Acute intermittent porphyria belongs to a group of illnesses that feature with defects in heme metabolism and cause excessive secretion of porphyrins and porphyrin precursors. The condition typically features with abdominal pain and constipation. However, unlike other types of porphyria in acute intermittent porphyria patients do not develop skin rash.
Pathophysiology of Acute Intermittent Porphyria
Acute intermittent porphyria is an autosomal dominant disease and develops due to defects in the enzyme porphobilinogen-deaminase. Since the enzyme does not function properly the level of porhyrin precursors porphobilinogen and amino- levulinic acid accumulate. The major problem associated with the illness is neurological damage that develops in a form of peripheral and autonomic neuropathies and psychiatric manifestations.
Clinical Characteristics of Acute Intermittent Porhyria
Patients most commonly complain about abdominal pain and psychiatric symptoms such as hysteria and they also develop peripheral neuropathies (predominantly motor neuropathies).
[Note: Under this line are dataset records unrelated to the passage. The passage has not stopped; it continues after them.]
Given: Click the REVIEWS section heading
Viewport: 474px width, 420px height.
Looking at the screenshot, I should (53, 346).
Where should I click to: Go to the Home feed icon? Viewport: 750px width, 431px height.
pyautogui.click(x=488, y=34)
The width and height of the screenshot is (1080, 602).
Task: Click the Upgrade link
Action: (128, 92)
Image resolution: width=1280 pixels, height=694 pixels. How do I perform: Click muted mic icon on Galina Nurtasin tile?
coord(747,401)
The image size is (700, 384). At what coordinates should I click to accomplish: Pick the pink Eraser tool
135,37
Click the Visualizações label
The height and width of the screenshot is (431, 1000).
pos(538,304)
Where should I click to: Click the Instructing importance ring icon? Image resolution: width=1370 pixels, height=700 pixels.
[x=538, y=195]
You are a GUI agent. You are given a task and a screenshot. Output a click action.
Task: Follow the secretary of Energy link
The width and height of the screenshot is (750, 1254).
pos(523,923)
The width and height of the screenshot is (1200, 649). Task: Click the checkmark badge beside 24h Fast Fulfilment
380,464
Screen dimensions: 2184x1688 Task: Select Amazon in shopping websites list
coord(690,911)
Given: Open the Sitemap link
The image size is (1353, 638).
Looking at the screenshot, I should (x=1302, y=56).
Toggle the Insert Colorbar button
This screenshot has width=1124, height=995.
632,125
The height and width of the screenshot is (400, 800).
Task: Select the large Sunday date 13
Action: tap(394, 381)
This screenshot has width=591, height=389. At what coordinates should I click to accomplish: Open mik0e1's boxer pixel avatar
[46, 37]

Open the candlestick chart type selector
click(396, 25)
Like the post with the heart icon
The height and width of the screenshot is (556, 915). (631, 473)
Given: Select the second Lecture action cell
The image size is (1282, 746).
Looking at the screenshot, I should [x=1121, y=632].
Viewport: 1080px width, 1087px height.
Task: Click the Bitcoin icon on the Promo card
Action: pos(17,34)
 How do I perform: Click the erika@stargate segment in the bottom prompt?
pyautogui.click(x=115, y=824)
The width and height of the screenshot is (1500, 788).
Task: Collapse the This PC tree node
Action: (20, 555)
Between two attacks patients do not suffer from any symptom at all. There are no skin manifestations of the disease. Neurovisceral symptoms include autonomic neuropathies such as constipation, colicky abdominal pain, vomiting, hypertension etc. , peripheral neuropathy, seizures, delirium, depression and coma. The abdominal pain lasts for several days. Apart from abdominal pain patients suffering from acute intermittent porphyria may additionally complain about diffuse pain particularly in the upper body.
Physical Manifestations of Acute Intermittent Porphyria
The doctor observes patient's vital signs. 30-80% of all patients develop tachycardia. Some of them develop fever. Elevated blood pressure is reported in half of all patients suffering from the disease and it may linger and even stay between the attacks.
As for neurological manifestations the condition generally develops in a form of a motor neuropathy and it affects lower limbs more than the rest of the body. Neurological examination may also show areflexia. The condition may affect each and every nerve including cranial nerves. And finally, in some cases the doctor discovers cortical blindness.
Treatment for Acute Intermittent Porphyria
The goal of the treatment is to decrease heme synthesis and reduce the production of all porphyrin precursors. Heme synthesis can be successfully reduced with high doses of glucose (400g/d). This treatment is administered in mild cases of the disease. Patients who deal with severe attacks (particularly those with serious neurological symptoms) are supposed to be treated with hematin. It is highly effective in acute intermittent porphyria. Pain associated with the condition is treated with narcotics and laxatives and stool softeners are supposed to be administered with narcotics in order to regulate normal bowel movement. Seizures are brought under control with Neurotonin. Such patients may additionally benefit from a high-carbohydrate diet during the attack. And in case a patient cannot eat he/she is administered with glucose intravenously. Between the attacks the diet must be rich in glucose.